Keeping traditional skills alive
I was lucky enough to have a chance to throw pots (and it is fair to say that throwing a pot manually and using the solar-powered wheel are very different experiences!). Even more importantly, the workers had seen their profits treble after the introduction of solar power. However, many of these traditional skills are in decline, as younger people are looking more towards gaining an education and are less inclined to follow in the family business. I had concerns about the sustainability of such a business but was more hopeful when I saw that SELCO’s intervention in providing solar power solutions could make such work not only more profitable, but attractive as a career.
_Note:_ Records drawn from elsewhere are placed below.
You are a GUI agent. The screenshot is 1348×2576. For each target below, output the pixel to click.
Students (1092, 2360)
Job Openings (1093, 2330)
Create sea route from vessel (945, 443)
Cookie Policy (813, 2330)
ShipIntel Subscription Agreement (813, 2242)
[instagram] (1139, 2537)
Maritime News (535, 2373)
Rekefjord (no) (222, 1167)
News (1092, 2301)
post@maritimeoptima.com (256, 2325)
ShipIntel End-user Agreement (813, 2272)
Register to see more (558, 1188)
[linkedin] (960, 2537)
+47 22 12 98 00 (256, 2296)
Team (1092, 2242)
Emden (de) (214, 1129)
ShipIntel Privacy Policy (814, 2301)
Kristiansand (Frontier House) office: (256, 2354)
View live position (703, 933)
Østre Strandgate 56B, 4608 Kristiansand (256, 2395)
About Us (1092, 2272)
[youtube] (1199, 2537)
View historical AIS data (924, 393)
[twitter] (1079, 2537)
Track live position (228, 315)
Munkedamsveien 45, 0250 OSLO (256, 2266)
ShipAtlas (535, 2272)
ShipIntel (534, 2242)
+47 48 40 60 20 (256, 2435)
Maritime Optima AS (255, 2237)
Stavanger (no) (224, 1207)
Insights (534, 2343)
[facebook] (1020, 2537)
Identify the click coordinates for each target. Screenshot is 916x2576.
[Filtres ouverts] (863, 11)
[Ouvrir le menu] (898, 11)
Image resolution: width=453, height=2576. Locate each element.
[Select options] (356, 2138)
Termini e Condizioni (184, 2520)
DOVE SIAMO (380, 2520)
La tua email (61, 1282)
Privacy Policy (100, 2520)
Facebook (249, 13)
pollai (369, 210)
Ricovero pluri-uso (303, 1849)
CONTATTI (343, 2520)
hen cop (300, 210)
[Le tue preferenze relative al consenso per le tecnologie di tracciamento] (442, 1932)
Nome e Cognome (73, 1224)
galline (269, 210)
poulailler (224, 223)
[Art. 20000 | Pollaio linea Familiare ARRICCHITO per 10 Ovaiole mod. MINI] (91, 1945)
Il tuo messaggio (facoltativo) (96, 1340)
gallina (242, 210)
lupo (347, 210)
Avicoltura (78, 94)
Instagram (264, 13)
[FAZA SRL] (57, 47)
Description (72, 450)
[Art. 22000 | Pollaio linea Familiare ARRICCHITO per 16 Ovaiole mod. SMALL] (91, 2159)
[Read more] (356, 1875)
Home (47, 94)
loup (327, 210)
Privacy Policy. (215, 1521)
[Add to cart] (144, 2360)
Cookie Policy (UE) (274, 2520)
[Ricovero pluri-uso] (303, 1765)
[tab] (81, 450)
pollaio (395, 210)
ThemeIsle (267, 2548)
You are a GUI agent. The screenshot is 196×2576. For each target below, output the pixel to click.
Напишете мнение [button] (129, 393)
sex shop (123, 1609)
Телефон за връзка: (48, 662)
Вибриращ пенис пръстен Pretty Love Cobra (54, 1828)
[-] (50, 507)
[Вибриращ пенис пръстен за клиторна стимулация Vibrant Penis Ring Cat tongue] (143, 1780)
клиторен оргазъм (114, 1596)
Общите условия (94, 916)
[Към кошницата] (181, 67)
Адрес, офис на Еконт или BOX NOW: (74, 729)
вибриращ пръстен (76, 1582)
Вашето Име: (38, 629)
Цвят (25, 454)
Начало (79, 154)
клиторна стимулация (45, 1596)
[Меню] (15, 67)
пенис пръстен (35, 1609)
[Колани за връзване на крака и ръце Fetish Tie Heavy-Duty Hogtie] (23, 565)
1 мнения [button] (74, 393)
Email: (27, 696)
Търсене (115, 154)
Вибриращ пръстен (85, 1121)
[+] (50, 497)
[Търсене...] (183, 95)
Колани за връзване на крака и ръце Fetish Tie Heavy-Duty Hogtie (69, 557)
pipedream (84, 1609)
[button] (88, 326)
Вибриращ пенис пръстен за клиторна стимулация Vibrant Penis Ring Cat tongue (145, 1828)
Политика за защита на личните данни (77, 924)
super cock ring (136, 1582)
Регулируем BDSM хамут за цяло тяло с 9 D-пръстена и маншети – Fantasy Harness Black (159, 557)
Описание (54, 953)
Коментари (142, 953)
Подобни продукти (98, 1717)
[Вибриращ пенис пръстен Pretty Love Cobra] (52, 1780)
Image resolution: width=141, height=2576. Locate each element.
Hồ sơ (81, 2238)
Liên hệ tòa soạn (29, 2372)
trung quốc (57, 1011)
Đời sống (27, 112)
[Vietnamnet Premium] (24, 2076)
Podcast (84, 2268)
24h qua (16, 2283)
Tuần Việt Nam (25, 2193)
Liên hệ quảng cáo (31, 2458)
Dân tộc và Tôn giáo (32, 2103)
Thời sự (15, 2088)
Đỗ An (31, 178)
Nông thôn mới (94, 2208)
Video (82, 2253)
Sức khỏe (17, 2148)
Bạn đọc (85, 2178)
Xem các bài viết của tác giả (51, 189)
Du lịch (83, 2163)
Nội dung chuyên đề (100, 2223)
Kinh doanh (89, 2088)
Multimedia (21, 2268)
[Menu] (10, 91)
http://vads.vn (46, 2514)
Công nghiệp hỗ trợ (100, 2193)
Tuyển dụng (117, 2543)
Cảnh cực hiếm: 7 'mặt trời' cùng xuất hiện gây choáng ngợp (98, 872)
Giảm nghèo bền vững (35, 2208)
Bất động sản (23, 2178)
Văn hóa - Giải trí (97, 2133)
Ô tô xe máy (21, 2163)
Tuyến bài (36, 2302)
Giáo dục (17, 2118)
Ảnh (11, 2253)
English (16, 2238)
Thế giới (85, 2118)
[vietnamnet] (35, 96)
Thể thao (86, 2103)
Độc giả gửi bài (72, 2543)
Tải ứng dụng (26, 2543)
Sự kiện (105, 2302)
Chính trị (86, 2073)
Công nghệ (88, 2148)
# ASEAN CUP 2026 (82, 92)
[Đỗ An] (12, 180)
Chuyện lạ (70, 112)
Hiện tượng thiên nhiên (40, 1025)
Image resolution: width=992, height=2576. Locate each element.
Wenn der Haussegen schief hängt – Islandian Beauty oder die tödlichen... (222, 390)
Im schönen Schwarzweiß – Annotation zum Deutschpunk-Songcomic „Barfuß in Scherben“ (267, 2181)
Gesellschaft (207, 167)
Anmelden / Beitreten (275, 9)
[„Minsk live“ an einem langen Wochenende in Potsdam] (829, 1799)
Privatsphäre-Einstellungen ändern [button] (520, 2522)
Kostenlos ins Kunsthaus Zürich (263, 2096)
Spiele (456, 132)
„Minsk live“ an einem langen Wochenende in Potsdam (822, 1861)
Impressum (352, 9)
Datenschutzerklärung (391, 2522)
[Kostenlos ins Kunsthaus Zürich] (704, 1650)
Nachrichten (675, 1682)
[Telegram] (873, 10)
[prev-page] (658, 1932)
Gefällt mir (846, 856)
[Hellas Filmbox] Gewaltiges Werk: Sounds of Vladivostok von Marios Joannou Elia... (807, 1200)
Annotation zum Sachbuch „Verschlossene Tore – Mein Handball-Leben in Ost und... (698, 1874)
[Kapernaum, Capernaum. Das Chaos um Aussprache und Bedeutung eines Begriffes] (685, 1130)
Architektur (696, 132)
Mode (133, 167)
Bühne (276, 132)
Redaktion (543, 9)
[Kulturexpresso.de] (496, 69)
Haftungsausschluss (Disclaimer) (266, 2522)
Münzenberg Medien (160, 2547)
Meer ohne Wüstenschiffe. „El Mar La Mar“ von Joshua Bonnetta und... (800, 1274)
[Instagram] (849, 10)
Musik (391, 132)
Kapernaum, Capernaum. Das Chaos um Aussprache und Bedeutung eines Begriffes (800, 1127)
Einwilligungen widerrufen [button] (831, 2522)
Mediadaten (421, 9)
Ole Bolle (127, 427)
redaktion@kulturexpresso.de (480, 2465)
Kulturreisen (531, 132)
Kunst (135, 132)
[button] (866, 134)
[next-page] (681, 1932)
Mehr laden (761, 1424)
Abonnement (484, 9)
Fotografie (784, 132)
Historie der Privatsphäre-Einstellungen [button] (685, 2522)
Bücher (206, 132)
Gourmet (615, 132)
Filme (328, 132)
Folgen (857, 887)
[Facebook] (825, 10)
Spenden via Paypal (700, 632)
An even more eye-opening visit was to a migrant-labourers’ village in Mullikate, Baindur. The village consists of 13 portable houses (provided by the SELCO Foundation), which house around 60 men, women and children. The houses are small, but provide shelter, solar-powered light and a family home. The team interacted with the families (who were very proud of their new homes!), we helped paint the houses, and we sang and danced with the children. It was humbling to see that although the people had very few possessions, they appeared to be happy in their lives.
Perhaps for me, the highlight of the tour was the wonderful morning I spent at Narayana school for children and young adults with learning difficulties. The school has been partially supported by the SELCO Foundation, and innovations include the introduction of solar-powered streetlamps and indoor lighting, four new classrooms and a Digital Educational Programme.
The school is staffed by some of the most dedicated and caring teachers and assistants that you could ever meet, and we were impressed by how the children are encouraged, guided, taught and cared for. Students are encouraged to be as independent as possible and study a wide array of subjects. It was a joy to watch the children learn, and we watched them perform a dance routine that had been recorded and played for us through the solar-powered projector.
I will always remember one student in particular, Poornima, as she patiently taught us how to make perfect little roses. Poornima makes the roses to sell, which in turn make her self-sufficient. My experience in Narayana school was delightful—from start to finish—and I feel privileged to have had an experience that I will remember forever.
Living more sustainably
So, I’m back home now, but home now feels slightly ‘foreign’ to me. I look at my (IKEA!) kitchen, my tiled bathroom and my comfortable bed and think about the people I met—how little they have, how much they wanted to share, and the differences between our lives. I have been hugely privileged to have this experience and have been left with one question: ‘How can I help? What can I do to impact ‘sustainability’ in my own life, and that of others?’ I don’t know—but I hope to learn.